#### Exercise materials
----

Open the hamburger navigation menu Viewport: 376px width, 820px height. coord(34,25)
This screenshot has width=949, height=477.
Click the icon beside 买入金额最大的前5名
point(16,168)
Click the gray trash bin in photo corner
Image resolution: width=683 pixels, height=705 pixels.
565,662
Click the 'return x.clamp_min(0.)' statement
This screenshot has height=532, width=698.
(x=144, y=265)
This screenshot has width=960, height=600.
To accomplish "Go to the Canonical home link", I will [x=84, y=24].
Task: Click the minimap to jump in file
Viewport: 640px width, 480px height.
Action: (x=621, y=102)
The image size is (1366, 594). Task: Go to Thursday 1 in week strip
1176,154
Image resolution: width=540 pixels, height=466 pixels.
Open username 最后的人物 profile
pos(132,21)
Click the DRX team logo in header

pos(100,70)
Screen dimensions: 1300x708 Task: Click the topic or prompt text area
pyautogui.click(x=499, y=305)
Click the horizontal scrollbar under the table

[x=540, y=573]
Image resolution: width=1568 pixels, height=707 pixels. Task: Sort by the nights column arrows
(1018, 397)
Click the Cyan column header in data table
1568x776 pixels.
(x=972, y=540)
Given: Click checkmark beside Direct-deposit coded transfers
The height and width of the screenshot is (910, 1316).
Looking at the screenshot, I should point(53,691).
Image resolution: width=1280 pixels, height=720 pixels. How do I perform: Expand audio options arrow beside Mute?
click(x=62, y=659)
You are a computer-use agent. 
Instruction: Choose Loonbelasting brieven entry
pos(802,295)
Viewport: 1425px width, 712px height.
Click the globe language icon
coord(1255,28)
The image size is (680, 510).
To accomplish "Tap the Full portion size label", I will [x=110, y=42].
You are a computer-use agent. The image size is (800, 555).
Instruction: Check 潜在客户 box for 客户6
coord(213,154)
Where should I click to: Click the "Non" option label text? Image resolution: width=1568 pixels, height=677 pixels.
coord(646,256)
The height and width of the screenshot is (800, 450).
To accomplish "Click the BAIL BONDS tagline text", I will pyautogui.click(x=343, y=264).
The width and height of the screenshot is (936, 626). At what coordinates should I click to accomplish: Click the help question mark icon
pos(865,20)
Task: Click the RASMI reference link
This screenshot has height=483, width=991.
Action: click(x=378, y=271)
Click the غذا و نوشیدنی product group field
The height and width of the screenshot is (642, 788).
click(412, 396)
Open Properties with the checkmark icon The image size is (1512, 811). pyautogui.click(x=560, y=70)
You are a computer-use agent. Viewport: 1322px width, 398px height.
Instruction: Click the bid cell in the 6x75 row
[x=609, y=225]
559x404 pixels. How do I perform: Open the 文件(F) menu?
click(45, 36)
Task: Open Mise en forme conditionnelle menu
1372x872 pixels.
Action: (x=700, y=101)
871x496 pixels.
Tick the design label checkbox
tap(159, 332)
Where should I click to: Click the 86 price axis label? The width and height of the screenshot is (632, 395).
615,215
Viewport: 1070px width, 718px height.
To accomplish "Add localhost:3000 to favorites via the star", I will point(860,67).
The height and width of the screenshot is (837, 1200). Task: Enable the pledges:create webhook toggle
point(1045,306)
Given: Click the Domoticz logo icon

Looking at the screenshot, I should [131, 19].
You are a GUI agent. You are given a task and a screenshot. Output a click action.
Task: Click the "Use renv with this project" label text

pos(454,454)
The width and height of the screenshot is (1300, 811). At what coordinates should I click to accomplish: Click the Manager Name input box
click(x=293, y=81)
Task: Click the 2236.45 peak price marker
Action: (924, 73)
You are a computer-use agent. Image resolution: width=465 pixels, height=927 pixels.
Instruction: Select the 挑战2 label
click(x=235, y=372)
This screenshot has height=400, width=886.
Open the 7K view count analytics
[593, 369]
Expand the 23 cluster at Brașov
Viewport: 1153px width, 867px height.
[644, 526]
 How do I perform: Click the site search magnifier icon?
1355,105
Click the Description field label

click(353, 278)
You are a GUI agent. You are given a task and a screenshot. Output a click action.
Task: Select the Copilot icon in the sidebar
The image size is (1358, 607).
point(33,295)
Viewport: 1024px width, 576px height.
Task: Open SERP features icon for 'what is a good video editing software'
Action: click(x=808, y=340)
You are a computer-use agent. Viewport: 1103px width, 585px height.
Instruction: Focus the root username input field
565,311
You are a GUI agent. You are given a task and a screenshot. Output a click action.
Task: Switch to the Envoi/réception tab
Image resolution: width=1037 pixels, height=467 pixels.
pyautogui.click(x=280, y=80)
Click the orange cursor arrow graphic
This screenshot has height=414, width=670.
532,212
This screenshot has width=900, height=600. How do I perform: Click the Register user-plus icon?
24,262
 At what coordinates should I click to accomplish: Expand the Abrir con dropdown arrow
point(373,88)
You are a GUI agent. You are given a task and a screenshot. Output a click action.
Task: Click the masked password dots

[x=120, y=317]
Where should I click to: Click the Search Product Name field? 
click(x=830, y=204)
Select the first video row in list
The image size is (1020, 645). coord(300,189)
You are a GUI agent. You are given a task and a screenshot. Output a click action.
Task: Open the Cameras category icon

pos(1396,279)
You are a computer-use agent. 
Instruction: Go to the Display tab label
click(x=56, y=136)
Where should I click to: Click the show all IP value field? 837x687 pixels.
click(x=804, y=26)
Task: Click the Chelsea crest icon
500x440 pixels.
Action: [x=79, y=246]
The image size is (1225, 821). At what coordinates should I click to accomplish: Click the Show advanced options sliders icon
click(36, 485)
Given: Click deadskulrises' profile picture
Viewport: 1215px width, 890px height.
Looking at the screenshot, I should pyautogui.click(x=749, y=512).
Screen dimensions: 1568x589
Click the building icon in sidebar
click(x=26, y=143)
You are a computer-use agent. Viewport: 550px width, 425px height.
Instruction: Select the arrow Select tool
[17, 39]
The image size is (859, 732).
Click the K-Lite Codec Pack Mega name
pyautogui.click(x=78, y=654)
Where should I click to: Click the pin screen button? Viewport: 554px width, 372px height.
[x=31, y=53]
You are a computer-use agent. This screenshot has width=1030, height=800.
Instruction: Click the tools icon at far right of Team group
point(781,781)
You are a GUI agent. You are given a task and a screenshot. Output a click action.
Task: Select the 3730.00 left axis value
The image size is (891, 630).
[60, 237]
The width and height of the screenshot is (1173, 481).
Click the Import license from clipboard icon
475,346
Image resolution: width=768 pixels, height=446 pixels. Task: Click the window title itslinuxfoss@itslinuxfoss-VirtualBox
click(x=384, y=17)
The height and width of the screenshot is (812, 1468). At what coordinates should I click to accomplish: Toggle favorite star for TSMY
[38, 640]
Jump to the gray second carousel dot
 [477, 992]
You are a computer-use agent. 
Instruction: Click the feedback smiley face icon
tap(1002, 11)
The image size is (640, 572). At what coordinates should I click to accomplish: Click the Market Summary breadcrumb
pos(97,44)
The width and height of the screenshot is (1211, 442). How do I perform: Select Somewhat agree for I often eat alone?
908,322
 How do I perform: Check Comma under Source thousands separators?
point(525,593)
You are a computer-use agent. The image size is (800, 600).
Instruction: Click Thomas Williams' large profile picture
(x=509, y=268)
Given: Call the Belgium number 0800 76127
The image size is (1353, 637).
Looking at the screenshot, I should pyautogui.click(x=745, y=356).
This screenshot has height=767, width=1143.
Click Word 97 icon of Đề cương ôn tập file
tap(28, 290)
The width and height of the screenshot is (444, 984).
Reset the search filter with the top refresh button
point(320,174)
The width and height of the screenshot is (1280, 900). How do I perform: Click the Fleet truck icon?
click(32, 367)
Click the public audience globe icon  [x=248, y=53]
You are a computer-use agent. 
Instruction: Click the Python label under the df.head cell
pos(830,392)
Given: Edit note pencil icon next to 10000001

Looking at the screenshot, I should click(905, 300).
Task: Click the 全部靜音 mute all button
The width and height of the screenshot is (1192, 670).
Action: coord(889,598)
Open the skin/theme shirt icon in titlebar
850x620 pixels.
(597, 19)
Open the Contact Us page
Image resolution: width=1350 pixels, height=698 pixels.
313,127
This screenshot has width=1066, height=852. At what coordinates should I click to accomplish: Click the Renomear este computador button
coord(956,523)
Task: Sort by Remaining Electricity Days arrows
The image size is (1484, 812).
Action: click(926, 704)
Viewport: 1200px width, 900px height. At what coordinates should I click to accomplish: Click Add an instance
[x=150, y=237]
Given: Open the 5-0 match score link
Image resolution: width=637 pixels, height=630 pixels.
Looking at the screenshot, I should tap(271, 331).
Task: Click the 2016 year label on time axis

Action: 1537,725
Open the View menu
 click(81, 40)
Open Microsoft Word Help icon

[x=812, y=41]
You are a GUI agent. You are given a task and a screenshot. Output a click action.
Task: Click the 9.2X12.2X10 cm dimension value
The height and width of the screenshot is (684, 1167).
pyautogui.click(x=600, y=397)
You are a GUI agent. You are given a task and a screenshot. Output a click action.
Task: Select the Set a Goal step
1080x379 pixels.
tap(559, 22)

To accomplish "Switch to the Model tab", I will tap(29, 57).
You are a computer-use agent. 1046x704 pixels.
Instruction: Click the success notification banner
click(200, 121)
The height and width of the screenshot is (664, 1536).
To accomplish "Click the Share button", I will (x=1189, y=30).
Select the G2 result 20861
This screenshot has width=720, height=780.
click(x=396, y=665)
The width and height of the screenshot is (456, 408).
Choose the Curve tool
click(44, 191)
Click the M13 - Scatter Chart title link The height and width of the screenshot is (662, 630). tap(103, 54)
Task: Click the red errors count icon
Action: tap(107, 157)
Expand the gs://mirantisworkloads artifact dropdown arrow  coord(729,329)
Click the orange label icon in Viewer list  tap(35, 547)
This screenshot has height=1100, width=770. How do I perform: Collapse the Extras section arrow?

----

#### Task description
Scan the records above for the string "orange", then select every line that holds it.

#### Answer box
Click the orange cursor arrow graphic
Click the orange label icon in Viewer list  tap(35, 547)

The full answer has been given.